▶ [What to produce] Sort through the listing below and keep each line with the word "computer". Copy those.

Source material below:

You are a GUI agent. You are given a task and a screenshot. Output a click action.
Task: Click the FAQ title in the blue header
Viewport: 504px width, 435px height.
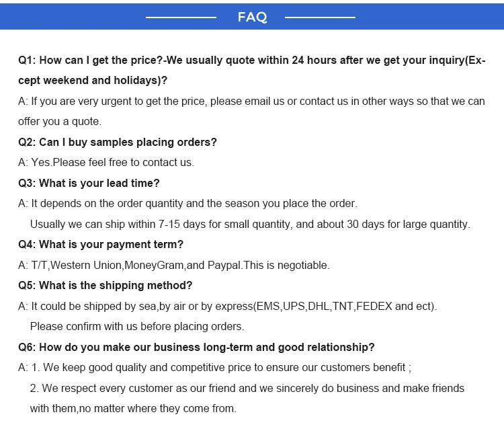click(252, 17)
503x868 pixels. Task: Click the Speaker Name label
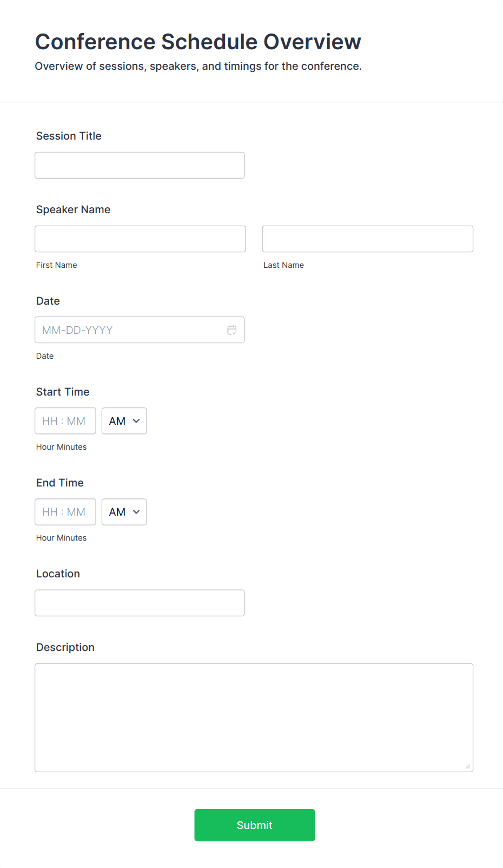pos(73,210)
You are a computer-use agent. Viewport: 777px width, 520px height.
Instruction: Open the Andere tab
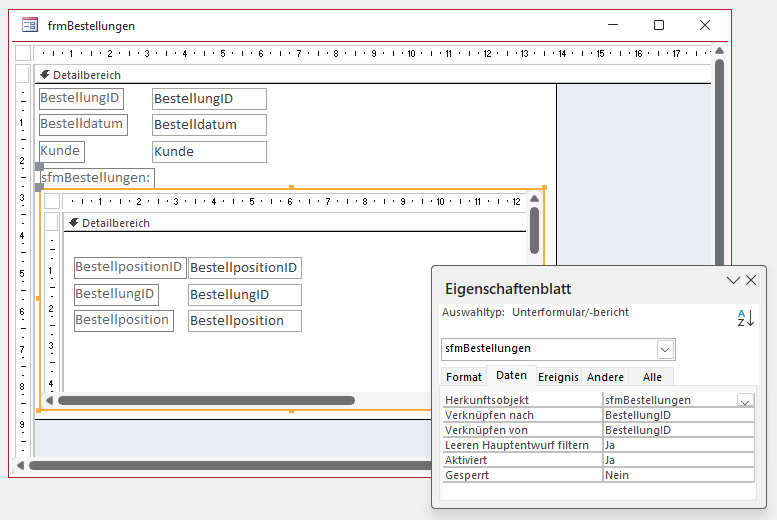606,377
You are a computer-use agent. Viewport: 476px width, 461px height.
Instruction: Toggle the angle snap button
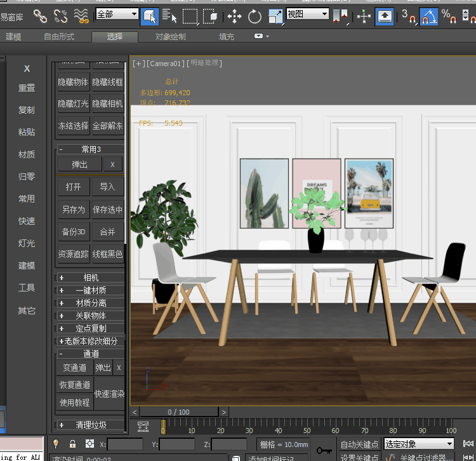pyautogui.click(x=428, y=17)
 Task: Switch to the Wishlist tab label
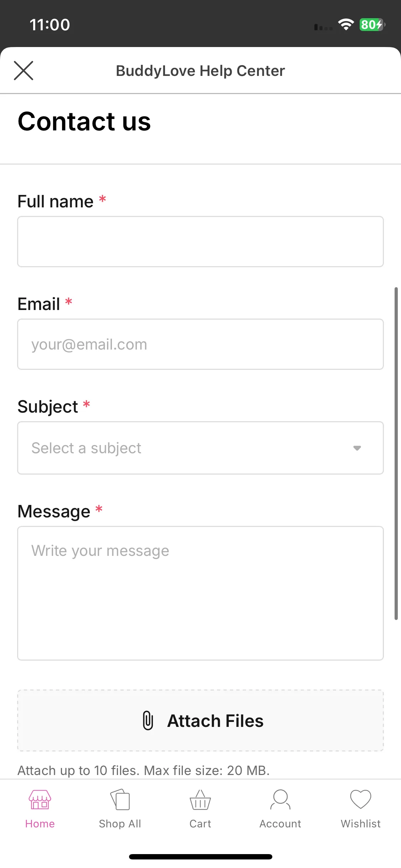(x=361, y=824)
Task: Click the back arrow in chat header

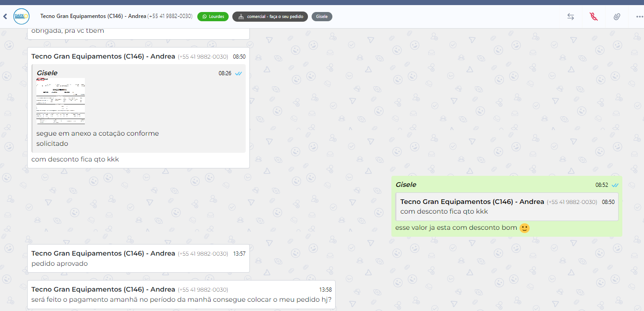Action: 5,17
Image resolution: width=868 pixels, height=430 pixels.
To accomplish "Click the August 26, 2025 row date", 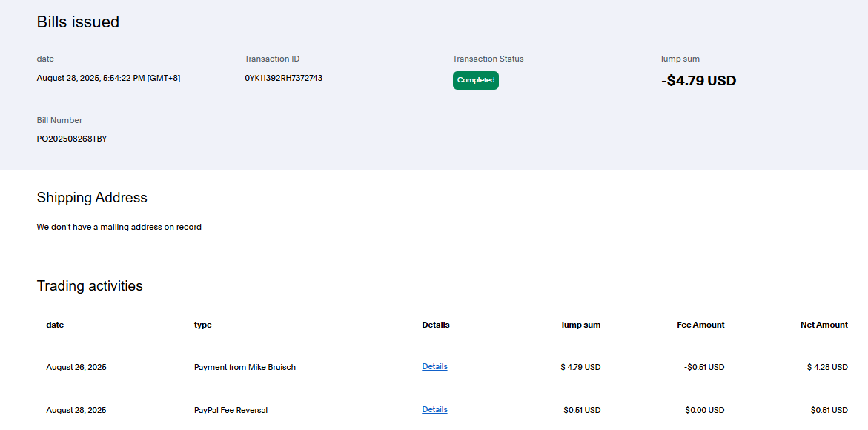I will (x=76, y=367).
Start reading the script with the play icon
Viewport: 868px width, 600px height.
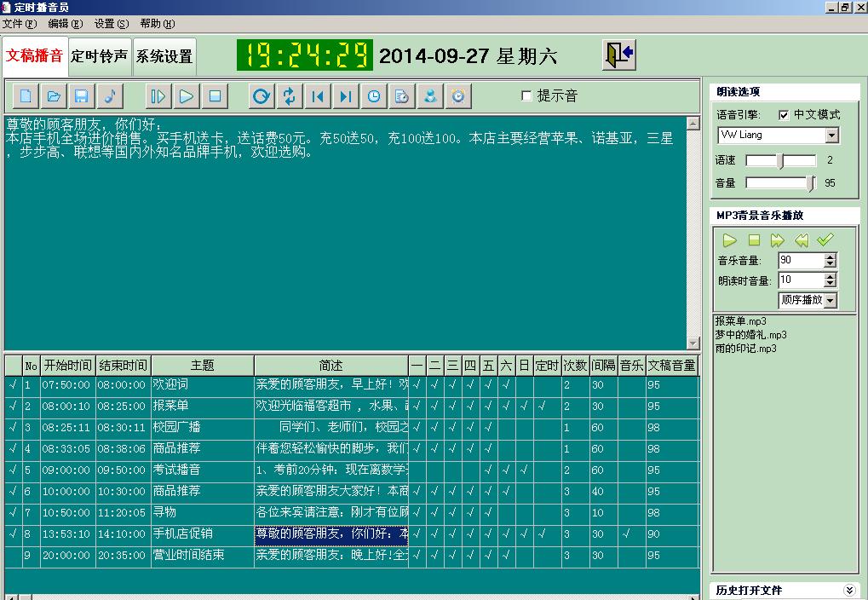point(186,96)
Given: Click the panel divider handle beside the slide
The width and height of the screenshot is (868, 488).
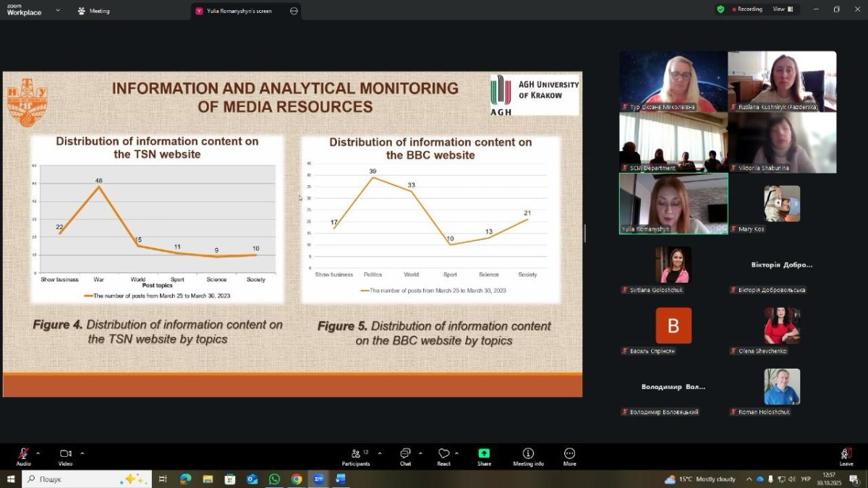Looking at the screenshot, I should pos(585,233).
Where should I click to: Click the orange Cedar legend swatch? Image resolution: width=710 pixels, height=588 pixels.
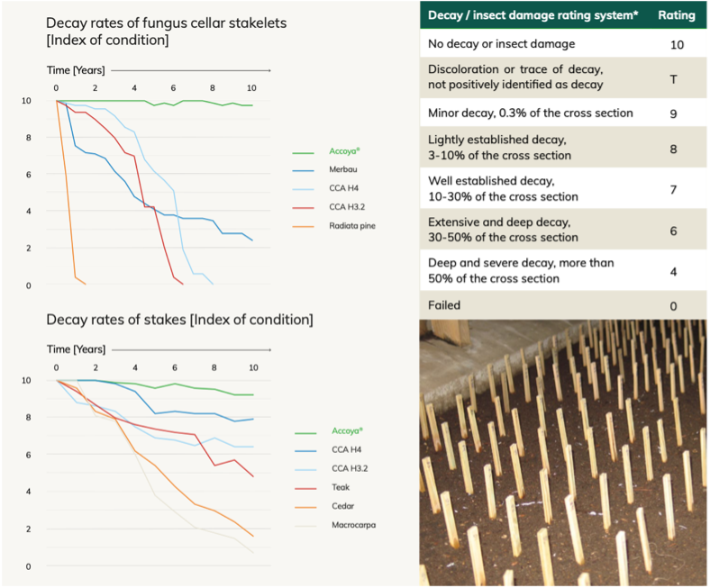tap(305, 508)

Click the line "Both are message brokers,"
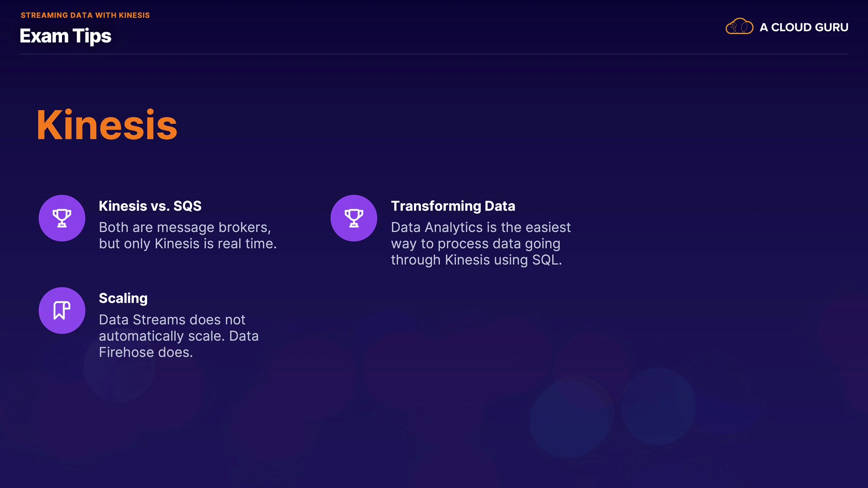[185, 227]
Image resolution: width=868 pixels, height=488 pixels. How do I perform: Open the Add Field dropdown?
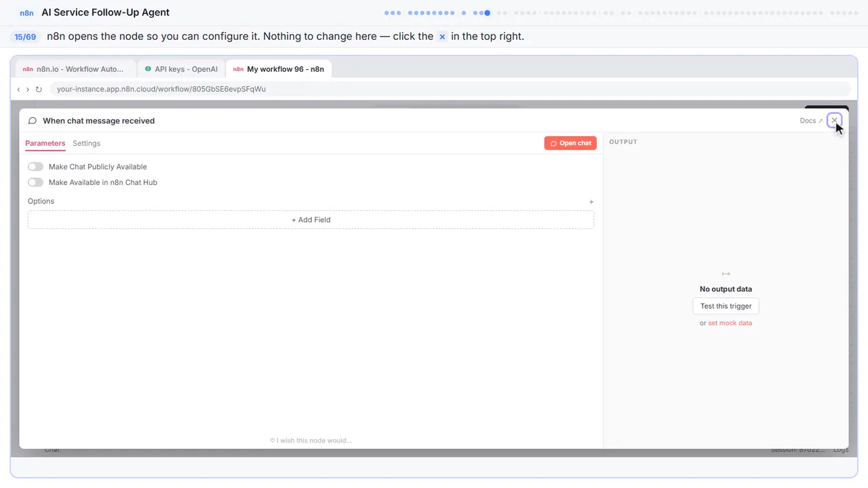tap(311, 220)
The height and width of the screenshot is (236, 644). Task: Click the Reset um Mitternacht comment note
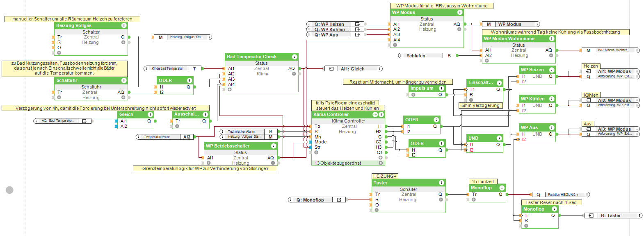point(397,82)
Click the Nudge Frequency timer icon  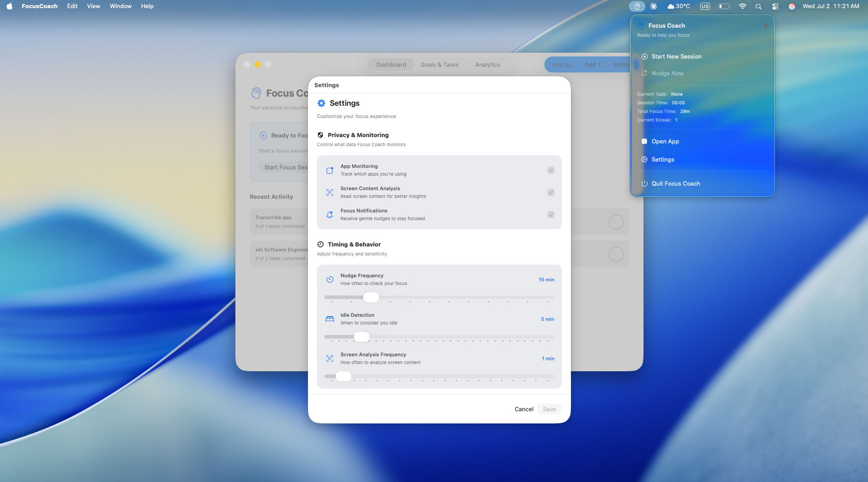click(x=330, y=280)
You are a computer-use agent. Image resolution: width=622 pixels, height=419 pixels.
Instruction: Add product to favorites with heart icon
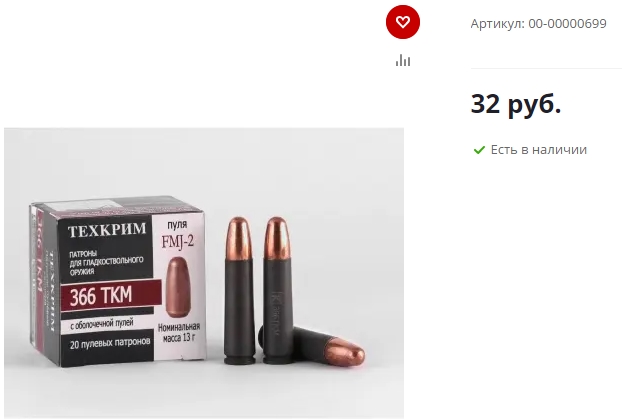403,22
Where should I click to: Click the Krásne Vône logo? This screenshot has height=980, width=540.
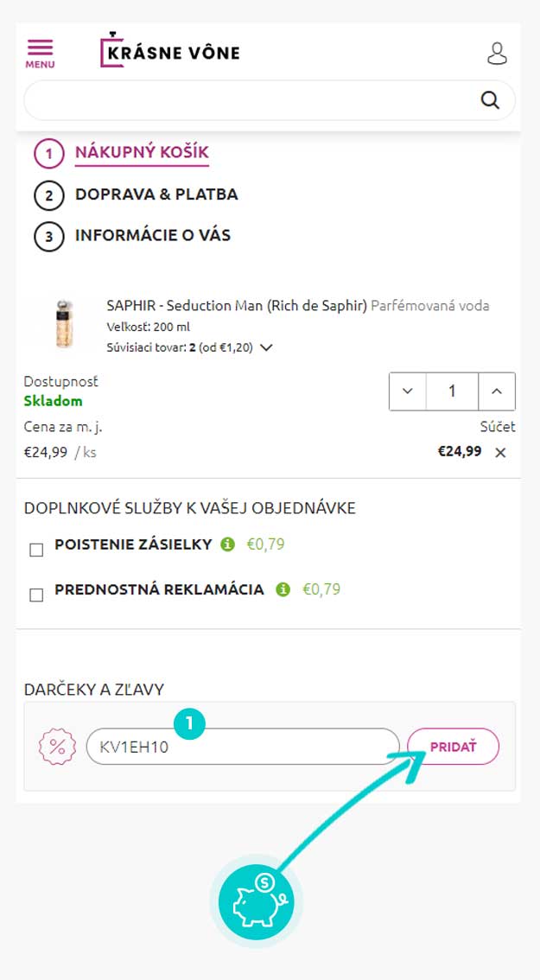point(170,52)
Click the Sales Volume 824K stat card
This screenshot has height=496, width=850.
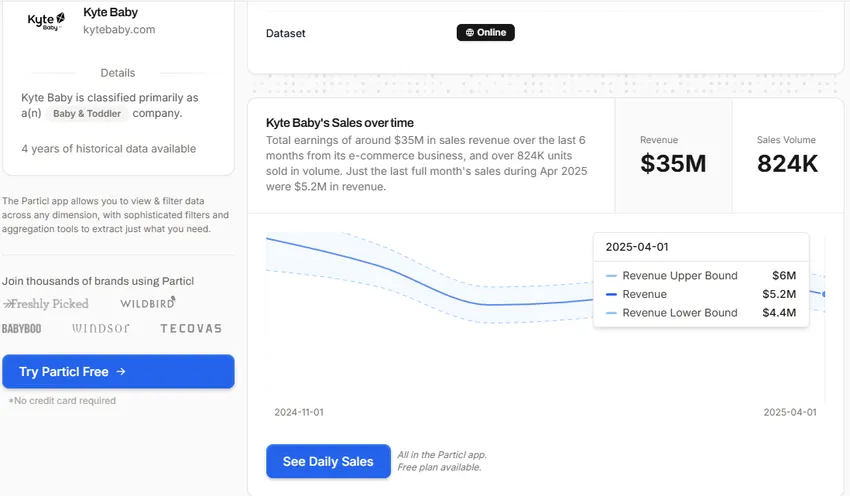(787, 155)
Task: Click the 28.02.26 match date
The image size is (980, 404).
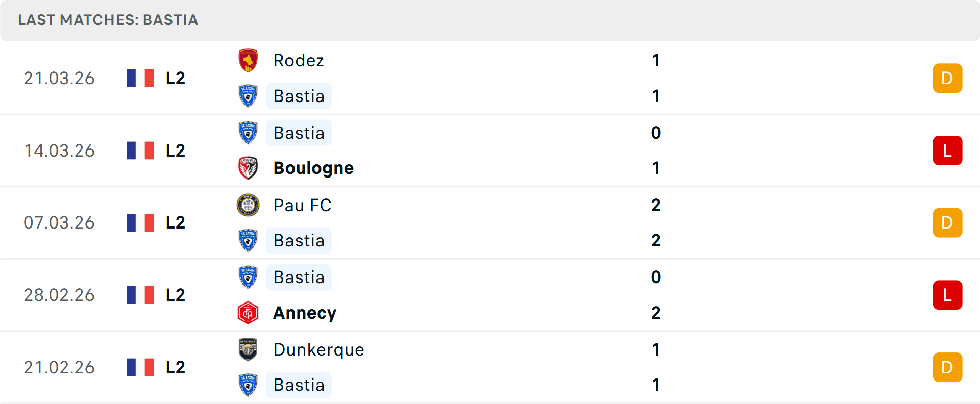Action: click(59, 295)
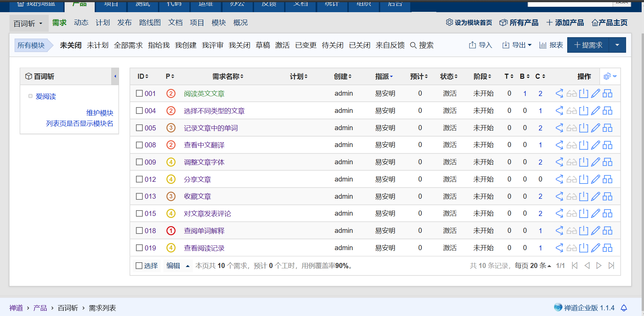Select the 全部需求 filter tab
Viewport: 644px width, 316px height.
pyautogui.click(x=128, y=45)
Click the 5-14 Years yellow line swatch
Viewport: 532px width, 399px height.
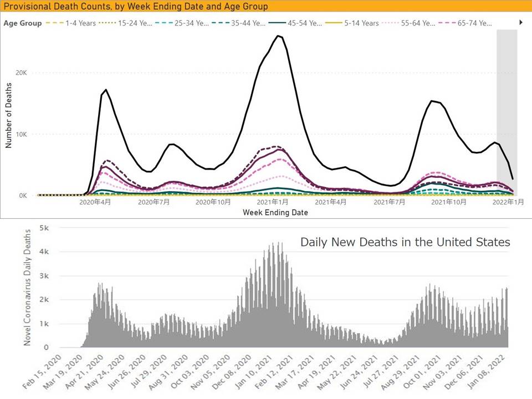click(x=334, y=23)
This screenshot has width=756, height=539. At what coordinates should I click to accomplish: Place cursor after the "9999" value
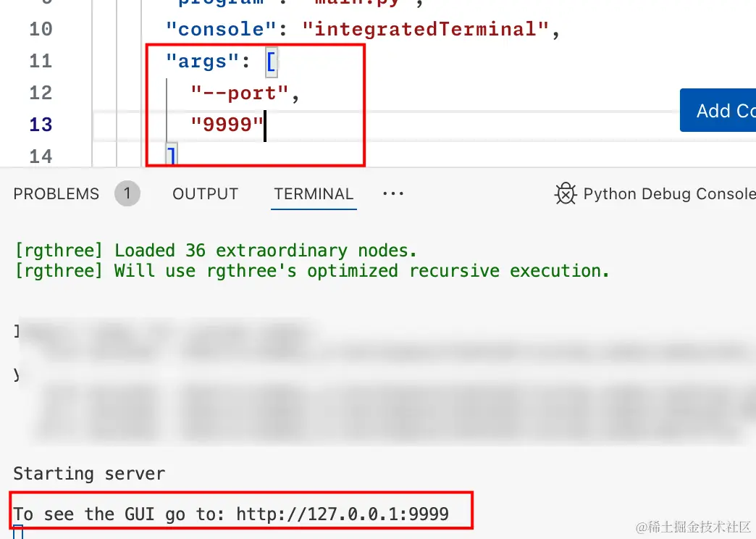(x=265, y=125)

End of Source material.

▶ [Solution]
You are a computer-use agent. Viewport: 777px width, 520px height.
You are a computer-use agent. Viewport: 476px width, 461px height.
You are a computer-use agent. Image resolution: width=622 pixels, height=419 pixels.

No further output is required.